I was reminded of this when June Hardie, among others, wrote in with this jingle for my advertisement competition: "High o'er the fence leaps Sunny Jim/FORCE is the food that raises him." I had a feeling that Force was still produced and, being a journalist of some assiduity, I was able to confirm this in well under a month.
I located Gavin Brown, general manager of AC Fincken which makes Force at Watford. It is not the family-owned company it used to be, but is now part of Nestle and General Mills. He tells me Force is still available at around pounds 1 a packet and that you can buy a Sunny Jim rag doll for pounds 2.99 plus two tokens. He also says 387,926 packets, weighing 145 tonnes, were sold last year - it sounds a lot, but is piffling compared with the big cereals, or even the 3,500 tonnes Force sold in the 1930s.
So how is it that a cereal not advertised for 40 years managed to increase sales by 15 per cent last year? "It has a tremendous following from people that remember it," Mr Brown says. But, given their age, doesn't that mean sales should be falling, not growing? Maybe grandparents are introducing it to children, he suggests.
Perhaps. But I suspect it has become a secret cult, possibly linked to Star Wars ("May the Force be with you") and driven by a folk memory of Sunny Jim.
Jim was invented by a New York advertising lady early this century and became a celebrated example of a commercial that was more famous than the product. The expression "Sunny Jim" comes straight from the jingle and has made it into the Oxford Dictionary of Quotations.
There is, of course, another possibility - that Force is nice. But I'm not sure modern business people would accept this as a valid marketing concept.

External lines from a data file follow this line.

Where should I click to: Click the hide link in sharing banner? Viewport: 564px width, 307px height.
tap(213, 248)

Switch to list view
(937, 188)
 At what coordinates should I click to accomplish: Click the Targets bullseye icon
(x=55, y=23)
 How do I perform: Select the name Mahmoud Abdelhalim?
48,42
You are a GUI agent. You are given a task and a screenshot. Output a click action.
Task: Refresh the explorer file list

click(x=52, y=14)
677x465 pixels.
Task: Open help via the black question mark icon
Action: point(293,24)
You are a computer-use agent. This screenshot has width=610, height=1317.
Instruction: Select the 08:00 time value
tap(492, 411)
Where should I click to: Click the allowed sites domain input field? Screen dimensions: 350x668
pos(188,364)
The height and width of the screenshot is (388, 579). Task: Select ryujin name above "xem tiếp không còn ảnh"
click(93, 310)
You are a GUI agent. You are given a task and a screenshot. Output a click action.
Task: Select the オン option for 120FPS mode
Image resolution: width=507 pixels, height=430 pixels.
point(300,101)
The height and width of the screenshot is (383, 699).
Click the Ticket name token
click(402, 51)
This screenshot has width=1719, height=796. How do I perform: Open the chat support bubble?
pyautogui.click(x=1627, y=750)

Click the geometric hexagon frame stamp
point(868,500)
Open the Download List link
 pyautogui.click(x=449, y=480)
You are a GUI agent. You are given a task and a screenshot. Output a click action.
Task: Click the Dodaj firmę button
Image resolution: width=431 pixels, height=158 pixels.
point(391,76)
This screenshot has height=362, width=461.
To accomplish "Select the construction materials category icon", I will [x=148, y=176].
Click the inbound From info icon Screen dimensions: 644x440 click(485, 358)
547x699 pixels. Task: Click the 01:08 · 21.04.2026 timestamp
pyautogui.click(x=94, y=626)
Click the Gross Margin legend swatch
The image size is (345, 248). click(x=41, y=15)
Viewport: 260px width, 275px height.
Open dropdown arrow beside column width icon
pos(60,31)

I WAS pondering the sad effects of decimalisation this week and wondering whether it had led to a softening of the national brain. We can only measure that if there is a comparator - a country that still has a non-decimal currency. Sadly there aren't any - though Britain was not the last to decimalise. That distinction belongs to Nigeria, which hung on to pounds, shillings and pence until 1973.
My Daily Mail Year Book for 1967 tells me there were 20 dirhams or five riyals in an Iraqi dinar, but the Iraqis blew it by also having 1,000 fils in the dinar. The Saudis had 20 qursh in a riyal - and Whitaker's Almanac for 1993 (my other reference book) tells me they still do. But they also have 100 halal in a riyal, which also spoils the undecimal effect.
Perhaps someone can tell me when decimalisation became common. The gentleman from the Bank of England Museum tells me that only the Chinese have always used it. Europeans didn't start until the decimal point was invented at the end of the 16th century. I wonder if anyone divided their currency into sevens or fourteens or something interesting like that.
I also wonder what would have happened to decimalisation had calculators been invented 20 years earlier. A calculator can handle twelves and twenties as easily as it handles tens because it translates everything into noughts and ones anyway. So what we really ought to have is a binary system; now there's an idea.